The Dupont Centari is a bit of an old school paint, it is a one step process, not like newer paints where you shoot color and then clear coat. A good paint just the same and not cheap. Since the flat fender had such a small body and I was only planning on shooting the exterior, I only had two quarts mixed up. The paint with a hardener and some reducer ran me over $140. The primer was extra.

Painting the flat fender
Roger Wild shooting primer in the garage

I wasn't going to shoot the interior since I had already Durabaked the inside and the underside I had already rattle canned black. I rattle canned the underside black to make it more maintainable if I decide to go with a different color in the future.

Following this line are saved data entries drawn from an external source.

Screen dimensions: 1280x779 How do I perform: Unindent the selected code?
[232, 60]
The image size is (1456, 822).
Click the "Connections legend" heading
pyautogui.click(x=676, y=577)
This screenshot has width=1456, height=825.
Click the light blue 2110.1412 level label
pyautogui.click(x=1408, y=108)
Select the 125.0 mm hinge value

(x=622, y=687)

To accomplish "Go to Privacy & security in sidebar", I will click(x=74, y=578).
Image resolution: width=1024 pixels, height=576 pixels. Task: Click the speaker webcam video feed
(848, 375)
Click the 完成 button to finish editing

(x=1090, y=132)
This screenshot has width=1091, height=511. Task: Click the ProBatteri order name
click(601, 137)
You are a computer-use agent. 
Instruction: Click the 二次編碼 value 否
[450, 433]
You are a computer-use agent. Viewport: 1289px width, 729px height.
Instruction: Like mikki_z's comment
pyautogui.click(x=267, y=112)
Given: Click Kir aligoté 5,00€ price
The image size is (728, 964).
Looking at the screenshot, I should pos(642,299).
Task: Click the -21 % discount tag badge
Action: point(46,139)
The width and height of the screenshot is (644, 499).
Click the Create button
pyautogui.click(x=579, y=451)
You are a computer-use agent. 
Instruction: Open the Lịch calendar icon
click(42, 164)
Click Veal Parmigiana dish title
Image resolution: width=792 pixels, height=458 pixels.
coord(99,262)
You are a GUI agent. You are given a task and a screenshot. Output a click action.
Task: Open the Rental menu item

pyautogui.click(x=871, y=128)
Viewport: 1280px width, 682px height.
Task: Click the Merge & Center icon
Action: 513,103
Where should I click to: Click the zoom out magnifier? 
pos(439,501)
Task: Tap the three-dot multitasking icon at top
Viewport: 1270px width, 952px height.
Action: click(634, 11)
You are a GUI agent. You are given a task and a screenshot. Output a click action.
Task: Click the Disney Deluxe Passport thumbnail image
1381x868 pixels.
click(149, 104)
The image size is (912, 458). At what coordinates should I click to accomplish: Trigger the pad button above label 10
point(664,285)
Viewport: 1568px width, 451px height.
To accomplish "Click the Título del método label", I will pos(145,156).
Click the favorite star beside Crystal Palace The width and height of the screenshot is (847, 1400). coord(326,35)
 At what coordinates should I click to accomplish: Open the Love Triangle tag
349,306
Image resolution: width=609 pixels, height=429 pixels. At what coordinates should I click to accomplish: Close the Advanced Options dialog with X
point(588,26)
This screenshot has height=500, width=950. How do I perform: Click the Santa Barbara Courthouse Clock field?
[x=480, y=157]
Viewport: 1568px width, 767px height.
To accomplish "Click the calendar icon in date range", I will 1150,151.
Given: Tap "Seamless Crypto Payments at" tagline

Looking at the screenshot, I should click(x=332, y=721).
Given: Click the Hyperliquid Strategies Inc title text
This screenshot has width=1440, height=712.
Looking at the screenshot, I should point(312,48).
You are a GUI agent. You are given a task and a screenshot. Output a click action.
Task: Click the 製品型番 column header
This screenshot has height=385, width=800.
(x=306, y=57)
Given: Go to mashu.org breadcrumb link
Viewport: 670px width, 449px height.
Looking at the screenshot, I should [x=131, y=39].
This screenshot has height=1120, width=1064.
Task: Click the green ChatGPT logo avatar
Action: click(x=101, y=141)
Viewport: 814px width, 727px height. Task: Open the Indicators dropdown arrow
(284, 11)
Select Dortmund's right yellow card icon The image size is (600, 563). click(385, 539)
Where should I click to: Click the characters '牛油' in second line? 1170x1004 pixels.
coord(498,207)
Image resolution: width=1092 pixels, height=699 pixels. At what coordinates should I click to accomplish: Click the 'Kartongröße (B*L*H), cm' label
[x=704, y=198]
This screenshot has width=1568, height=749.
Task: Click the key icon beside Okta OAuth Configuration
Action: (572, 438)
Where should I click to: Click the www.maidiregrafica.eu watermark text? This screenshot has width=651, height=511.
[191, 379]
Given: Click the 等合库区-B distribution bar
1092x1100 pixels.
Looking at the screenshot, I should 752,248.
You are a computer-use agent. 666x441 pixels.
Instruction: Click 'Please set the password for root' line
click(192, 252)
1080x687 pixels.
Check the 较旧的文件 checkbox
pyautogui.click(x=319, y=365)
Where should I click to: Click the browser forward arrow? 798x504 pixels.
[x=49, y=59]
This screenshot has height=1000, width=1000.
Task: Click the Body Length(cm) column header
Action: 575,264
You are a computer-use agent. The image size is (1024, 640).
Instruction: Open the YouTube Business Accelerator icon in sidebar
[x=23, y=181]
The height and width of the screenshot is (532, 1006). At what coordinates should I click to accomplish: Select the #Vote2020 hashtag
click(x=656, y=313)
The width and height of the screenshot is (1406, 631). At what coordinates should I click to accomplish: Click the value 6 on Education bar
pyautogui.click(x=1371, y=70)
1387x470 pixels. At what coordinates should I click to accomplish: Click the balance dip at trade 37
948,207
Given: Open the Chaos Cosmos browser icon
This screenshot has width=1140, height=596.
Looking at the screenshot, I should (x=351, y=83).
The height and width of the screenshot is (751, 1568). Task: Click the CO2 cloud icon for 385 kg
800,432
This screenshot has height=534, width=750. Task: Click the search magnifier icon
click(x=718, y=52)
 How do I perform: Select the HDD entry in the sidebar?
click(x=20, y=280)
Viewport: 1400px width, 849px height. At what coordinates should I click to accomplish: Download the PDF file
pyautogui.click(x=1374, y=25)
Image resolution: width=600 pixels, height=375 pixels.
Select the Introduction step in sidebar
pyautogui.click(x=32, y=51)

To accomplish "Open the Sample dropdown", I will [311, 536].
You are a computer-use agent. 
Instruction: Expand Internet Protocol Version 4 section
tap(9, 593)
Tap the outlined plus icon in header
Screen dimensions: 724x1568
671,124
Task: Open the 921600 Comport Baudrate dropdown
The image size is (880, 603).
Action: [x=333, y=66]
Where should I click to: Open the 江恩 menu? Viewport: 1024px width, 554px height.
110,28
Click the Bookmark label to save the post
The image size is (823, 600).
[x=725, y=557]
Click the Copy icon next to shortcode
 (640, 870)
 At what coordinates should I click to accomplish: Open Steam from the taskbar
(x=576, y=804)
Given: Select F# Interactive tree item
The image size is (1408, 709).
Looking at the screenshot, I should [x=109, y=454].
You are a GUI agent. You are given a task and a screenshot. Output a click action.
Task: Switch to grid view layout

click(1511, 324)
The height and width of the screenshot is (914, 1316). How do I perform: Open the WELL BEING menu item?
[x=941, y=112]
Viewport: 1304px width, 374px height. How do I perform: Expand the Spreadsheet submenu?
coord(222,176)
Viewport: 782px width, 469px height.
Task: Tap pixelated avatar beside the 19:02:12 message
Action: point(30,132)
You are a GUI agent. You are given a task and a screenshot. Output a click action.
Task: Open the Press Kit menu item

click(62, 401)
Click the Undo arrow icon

Painting the Jeep was an all weekend project working a lot of hours. I had some last minute Bondoing, sanding, and masking to do before shooting primer. We also had to set up my garage to shoot the primer in the winter time. I had to provide ventilation and heat to keep the temperature within specification for the primer.

Wet Sanding

After the primer was shot and allowed to dry for a while, it was time to begin the wet sanding. Wet sanding is crucial to providing a smooth finish that will shine. I wanted a shine, but not a show car shine, so I only used 400 grit for the wet sanding.

Shooting Color

When the wet sanding was complete, we loaded up the tub and other body parts on my pickup truck and brought them over to a paint booth I had rented for the final coat. The paint booth was completely ventilated and clean for shooting the final coat to reduce the chance of dust settling on the wet paint.

We set up all the body parts in the paint booth and I was light boy while Roger shot color. The paint booth did have lighting, but not enough for Roger's tastes, so I followed him around with a halogen flood lamp. It was amazing to see the color after months and months of body work. The finish was outstanding and the color rich.